One day a year later, in Algeria, Debbouze sees a young man shoot two French colonists in a street café and barely reacts. Immediately after, in a scene right out of The Godfather II, he goes to see the policeman who evicted his family from their land and sticks a knife in his belly, killing him where he sits to avenge his father’s death and humiliation. He then takes his mother with him to France where Zem has been in prison for ten years. Meanwhile Bouajila is in a Vietnamese prisoner of war camp, but by 1956 he returns to France to find his mother and brother living in a shanty-town, Debbouze making money as a pimp, and Zem released from prison. While Debbouze wants to continue his criminal activities, as well as own a gym to train boxers, Bouajila and Zem team up to support the military resistance in Algeria by starting a resistance movement in France. It’s slow going at first, but after a few murders they begin winning Algerians to their side. Zem quickly becomes the leader of the movement in Paris, with Bouajila as his strongman. At the same time, however, the national police, led by Bernard Blancan, are trying to stop them, and end the terrorist attacks. The film continues on with the brothers’ illegal activities that eventually end in 1961, less than a year before the French government would grant Algeria their independence.

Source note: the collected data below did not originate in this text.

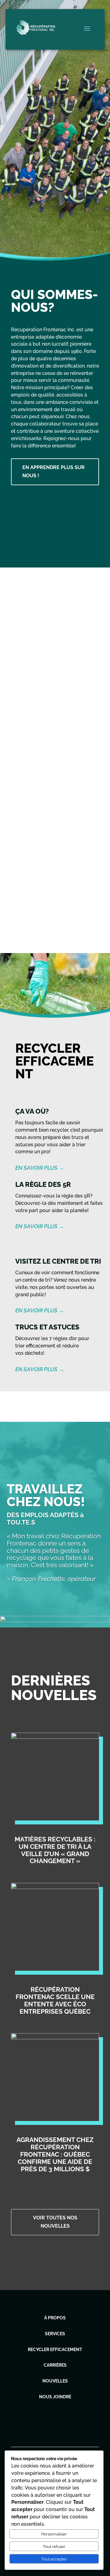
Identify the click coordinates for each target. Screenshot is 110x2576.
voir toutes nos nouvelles (55, 2222)
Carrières (55, 2365)
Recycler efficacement (55, 2349)
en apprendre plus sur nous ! (53, 471)
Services (55, 2333)
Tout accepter (54, 2558)
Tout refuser (54, 2546)
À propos (55, 2317)
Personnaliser (54, 2534)
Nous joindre (55, 2396)
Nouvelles (55, 2381)
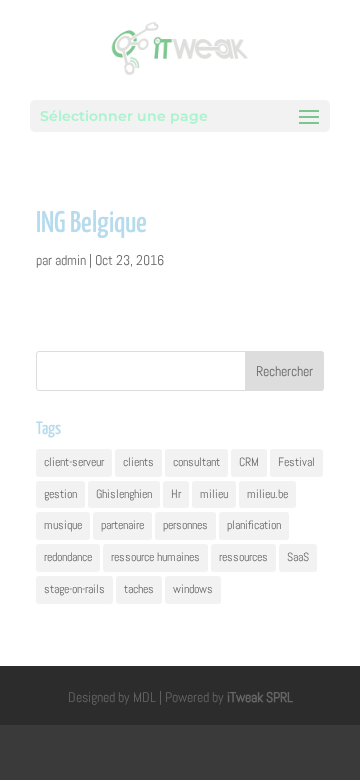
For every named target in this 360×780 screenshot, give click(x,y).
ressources (243, 557)
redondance (68, 557)
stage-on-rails (74, 589)
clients (138, 462)
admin (70, 260)
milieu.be (267, 494)
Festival (296, 462)
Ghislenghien (124, 494)
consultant (196, 462)
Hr (176, 494)
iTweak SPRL (260, 697)
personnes (185, 525)
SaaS (298, 557)
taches (139, 589)
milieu (214, 494)
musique (63, 525)
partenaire (122, 525)
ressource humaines (155, 557)
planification (254, 525)
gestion (60, 494)
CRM (249, 462)
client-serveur (74, 462)
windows (193, 589)
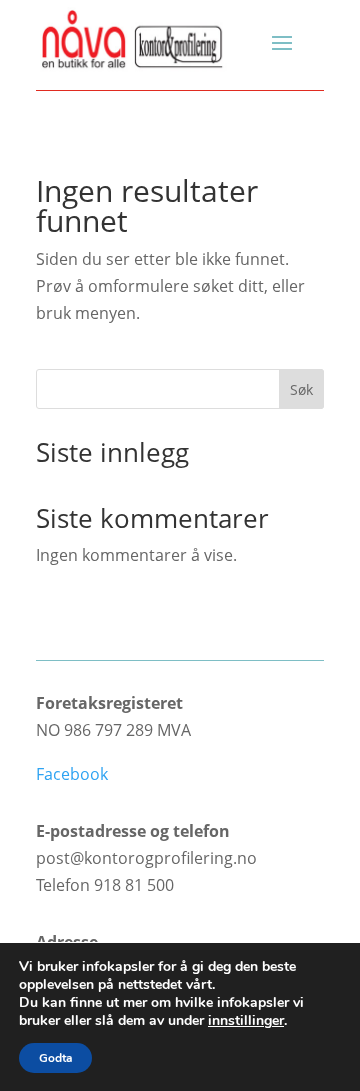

Writer-director Rachid Bouchareb is once again at the helm of the picture, as he was in Indigènes. His style is not flamboyant, and for good reason. There’s a lot of historical meaning behind these two films and he takes that responsibility seriously. While Jamel Debbouze was the driving force in the previous film, and even co-produced, it was Bouchareb who took the lead here, having done the research on the first one and feeling that there needed to be a conclusion that resulted in Algerian independence. Debbouze is solid, as usual, but it is Roschdy Zem and Sami Bouajila who dominate the screen in this production, all of them of Algerian descent. Zem is terrific as the dissident whose mother shames him into becoming the leader of the independence movement, while Bouajila is the war veteran who gives his mother the grandson she always wanted, but is afraid he’s lost his soul in the process. All of the period sets and costumes are extremely well done and, while somewhat claustrophobic in its inability to open up post-war Paris, is still incredibly impressive. What’s fascinating about the film is that the protagonists know that what they are doing is illegal, but compare themselves to the French resistance during the war to justify their actions. But the film doesn’t play on their oppression in a way that makes them the heroes. They fight because they are compelled to free their country, but it comes nowhere near to a Hollywood underdog story. In the end, Outside the Law (Hors la loi) is a tremendous piece of filmmaking, an important story told extremely well.